Ничто иное меня не волновало, даже завтрашний день и, возможно, новые беды; меня никуда не звали, ничего не предлагали, и я ничего не просил. Никого ни в чем не упрекал. Людям я, по всей видимости, казался безумцем. У меня не было службы, не было дома, ничего не было, но меня это совершенно не трогало.
Часами я сидел на камне перед Беговой мечетью и смотрел или на прохожих, или в небо, или в пустоту. Слушал воробьев, их забавное чириканье, напоминающее то незлобивую ссору, то веселую болтовню. Они походили на обыкновенных людей — сварливых, добродушных, веселых, легкомысленных, миролюбивых, довольствующихся малым, стойких в несчастье, способных на мелкое мошенничество, лишенных спеси.

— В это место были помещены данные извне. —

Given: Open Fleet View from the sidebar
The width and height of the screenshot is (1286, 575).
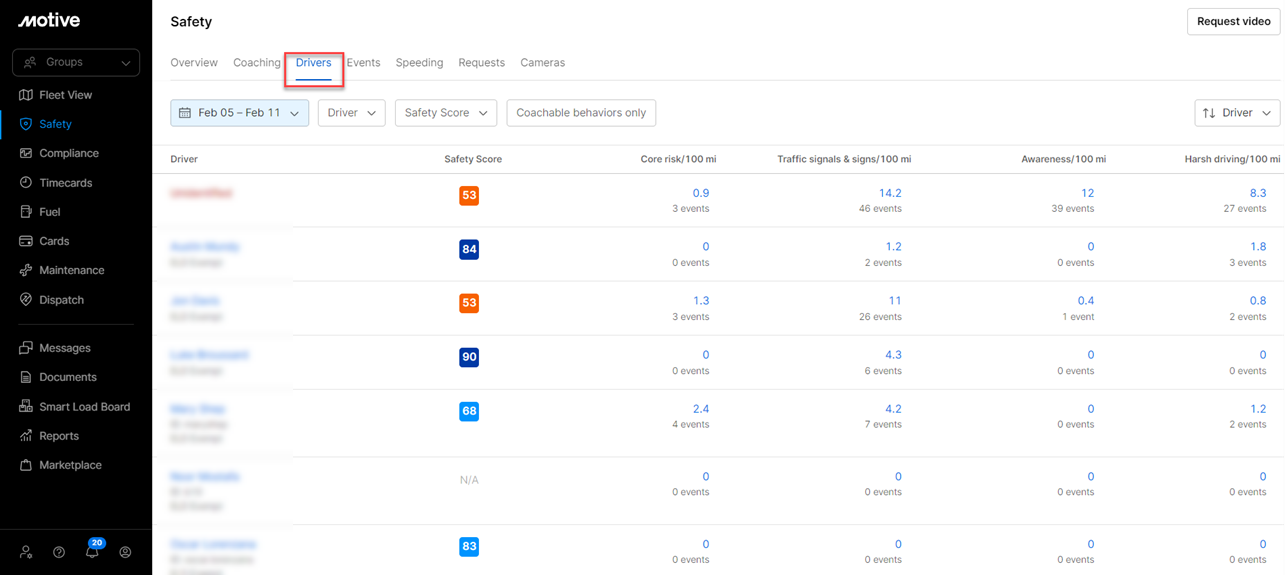Looking at the screenshot, I should pyautogui.click(x=65, y=95).
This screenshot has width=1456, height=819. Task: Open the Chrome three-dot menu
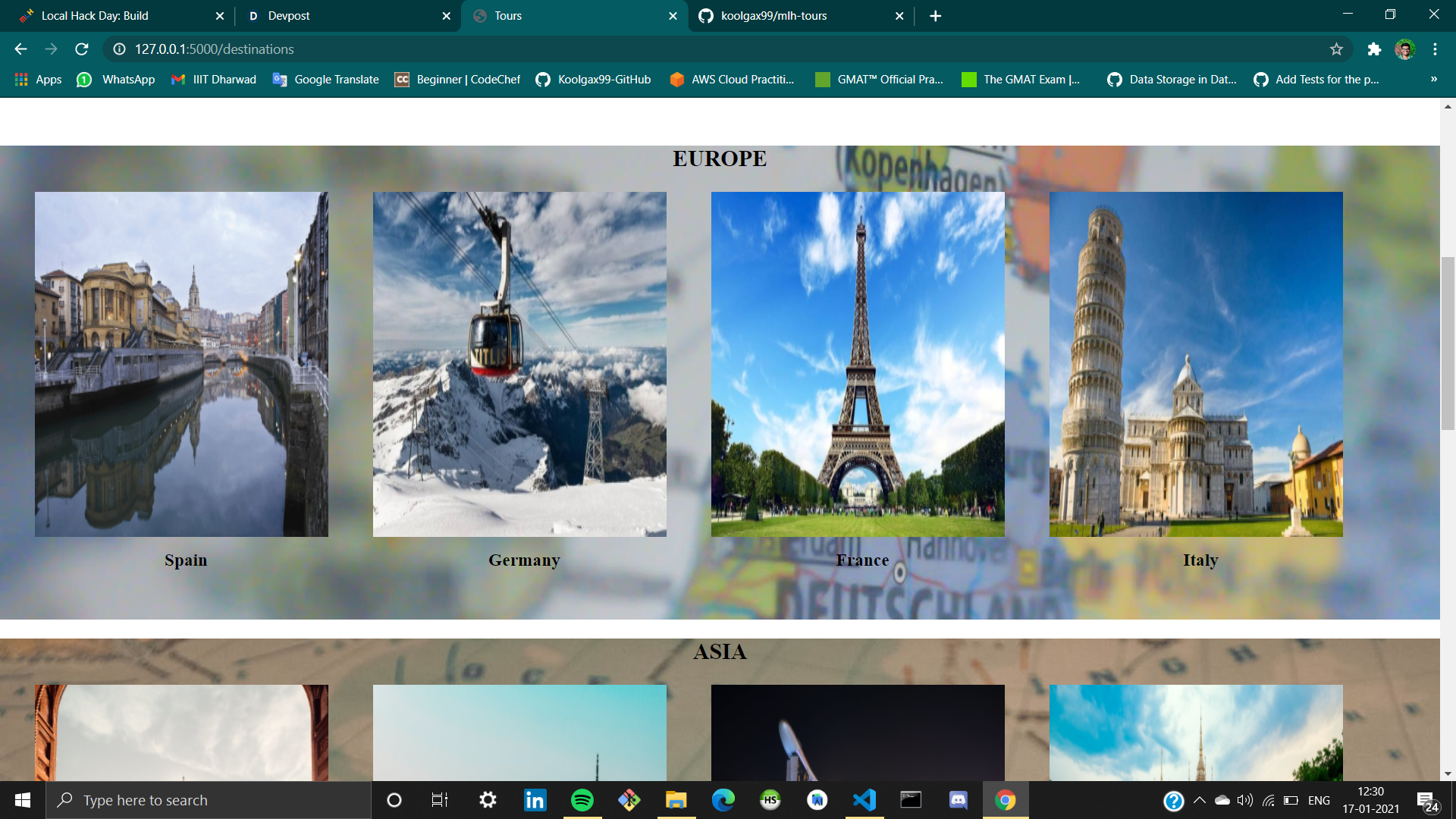point(1435,49)
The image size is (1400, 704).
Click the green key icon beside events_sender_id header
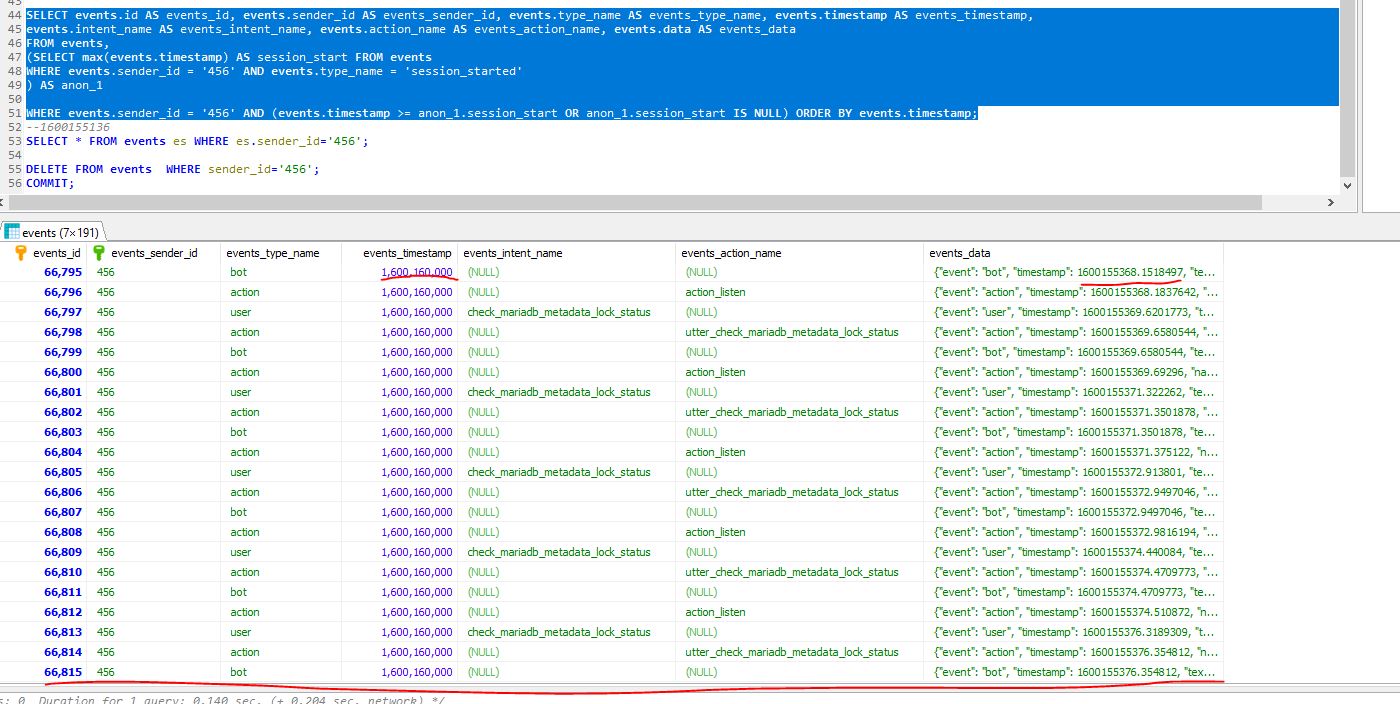pos(97,253)
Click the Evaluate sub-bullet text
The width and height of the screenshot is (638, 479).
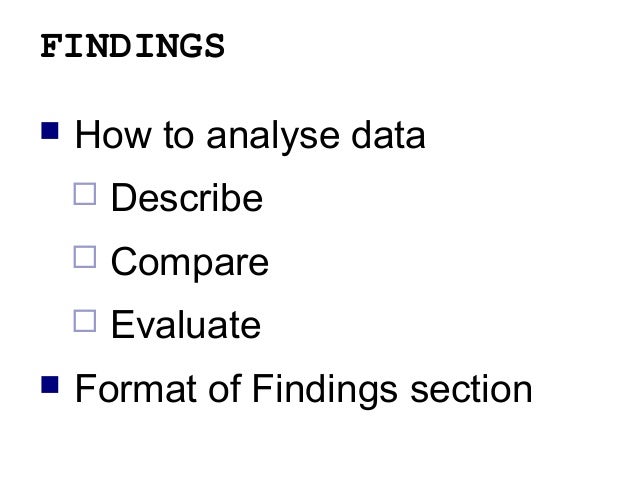[185, 325]
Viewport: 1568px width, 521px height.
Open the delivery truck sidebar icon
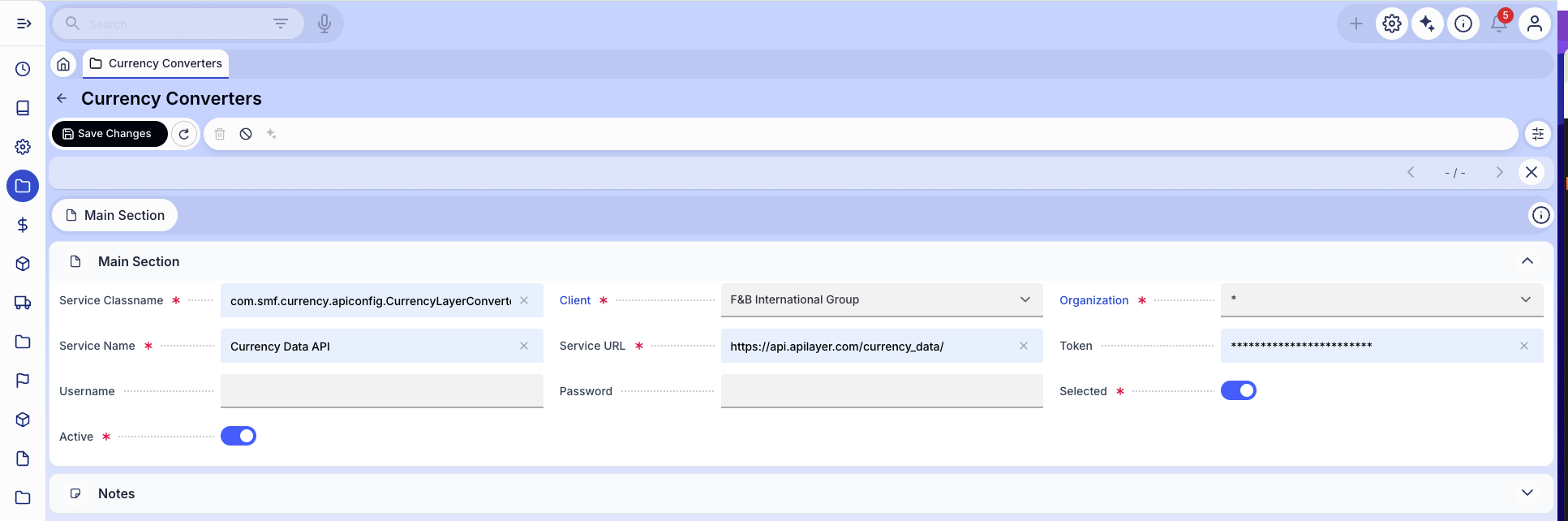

Они были кроткие и безвредные, как дети. И детей я любил, их звонкие голоса, быстрое шлепанье босых ног, радостный смех, бесхитростную грубость речи. Только когда начиналась драка, я в волнении закрывал глаза и затыкал уши.
Я любил все, что не напоминает о войне, я любил мир.

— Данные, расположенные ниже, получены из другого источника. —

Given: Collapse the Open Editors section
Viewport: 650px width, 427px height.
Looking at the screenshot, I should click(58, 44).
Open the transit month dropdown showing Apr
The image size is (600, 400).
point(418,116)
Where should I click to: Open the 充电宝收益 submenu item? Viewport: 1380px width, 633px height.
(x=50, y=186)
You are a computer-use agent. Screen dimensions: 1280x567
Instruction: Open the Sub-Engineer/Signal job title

Но потом и мир лишил меня мира.
К мечети приходил и Салих Голуб, бедный продавец шербета с Вратника. Он снимал с плеча тяжелый кувшин и садился на камень, с трудом переводя дыхание. Отдохнув, он вполголоса напевал себе под нос, прикрыв веки и прислонившись спиной к стене. Знал он всего несколько слов из одной-единственной песни — песни о девушках, что плачут по парням, уходящим на войну, и лишь их и пел, упорно возвращаясь к началу, как только доходил до границы того, что удержалось в его памяти. Бледный, худой, с желтыми веками, он напоминал умирающего. Тридцать лет он содержит свою слепую мать, из-за нее не женился, из-за нее с утра до вечера таскает тяжелый луженый кувшин с подсахаренной водой. Как только он засыпал, подбегали дети, наливали шербет и пили. А я им улыбался.

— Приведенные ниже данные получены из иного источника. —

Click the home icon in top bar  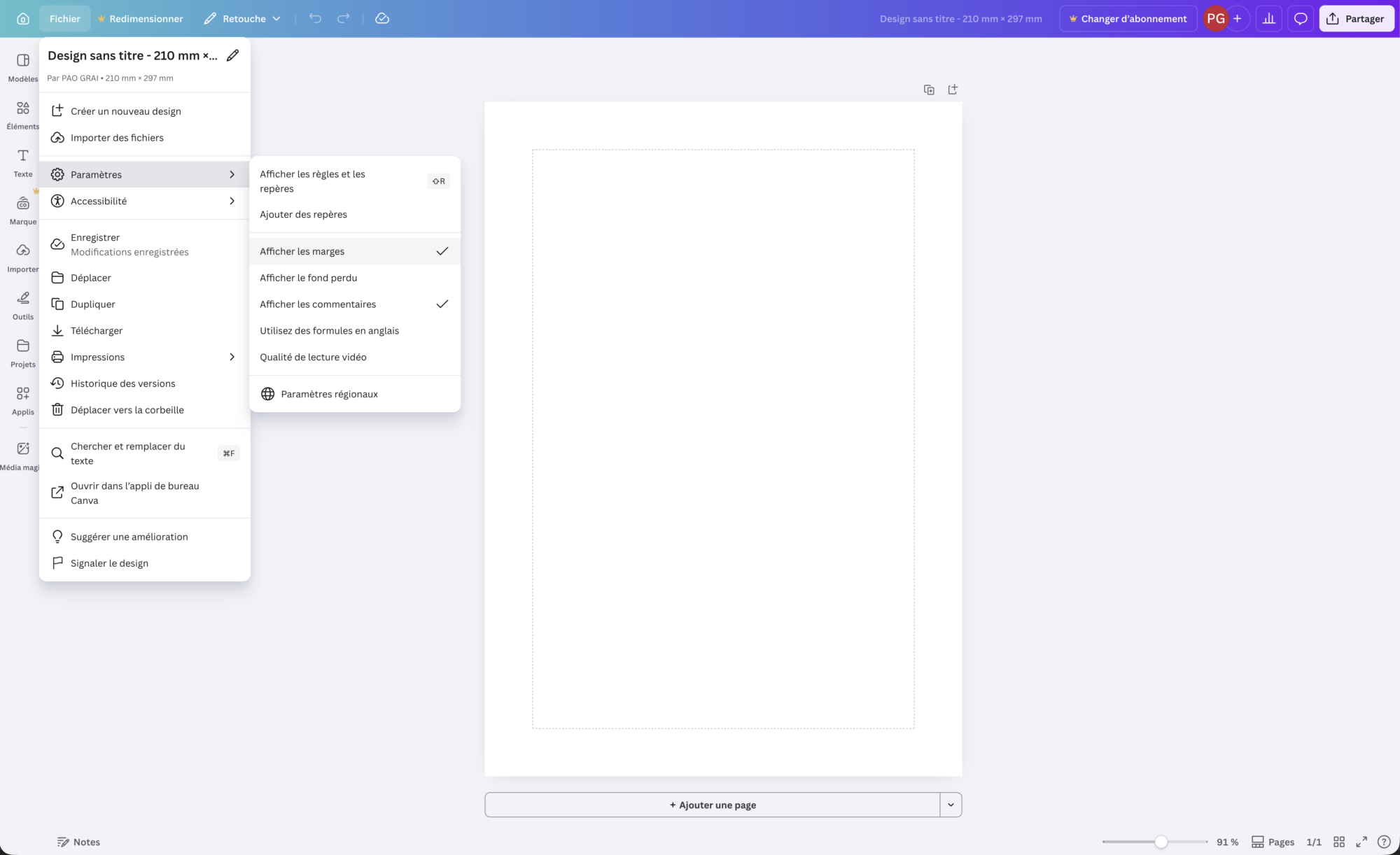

У Салиха Голуба был брат в Горажде, но братья не особенно любили друг друга. Брат его владел лесами и поместьями, арендовал монастырские угодья, давал деньги под проценты и нажил большое состояние, о размерах которого, правда, стало известно только после его смерти. Убили его гайдуки Бечира Тоски на Гласинаце, где он держал конюшни, а поскольку жена его умерла еще раньше, богатство досталось брату и матери. Так к Салиху Голубу в одну ночь привалило счастье, какое ему и во сне не снилось.
На другой день он пришел к мечети, ничуть не счастливее обычного, спокойно рассказал, что произошло, и предложил мне или взять у него деньги, чтоб начать какое-нибудь дело, или поселиться вместе с ним в Горажде и помочь ему управлять всеми владениями. Ему словно хотелось поделиться с кем-то своим несчастьем. Мой отказ Салиха не удивил. Он поглядел на камень, на котором столько лет сидел и напевал себе под нос, и ушел, понурив голову. В ту же ночь он умер то ли от радости, то ли от горя. Мать его вскоре вышла замуж за ходжу Шахинбашича, который походил на женщину больше, чем она сама. И ему и ей было по семьдесят. Все сладилось без обмана: у нее не было глаз, у него — денег. Жизнь обманула лишь Салиха Голуба.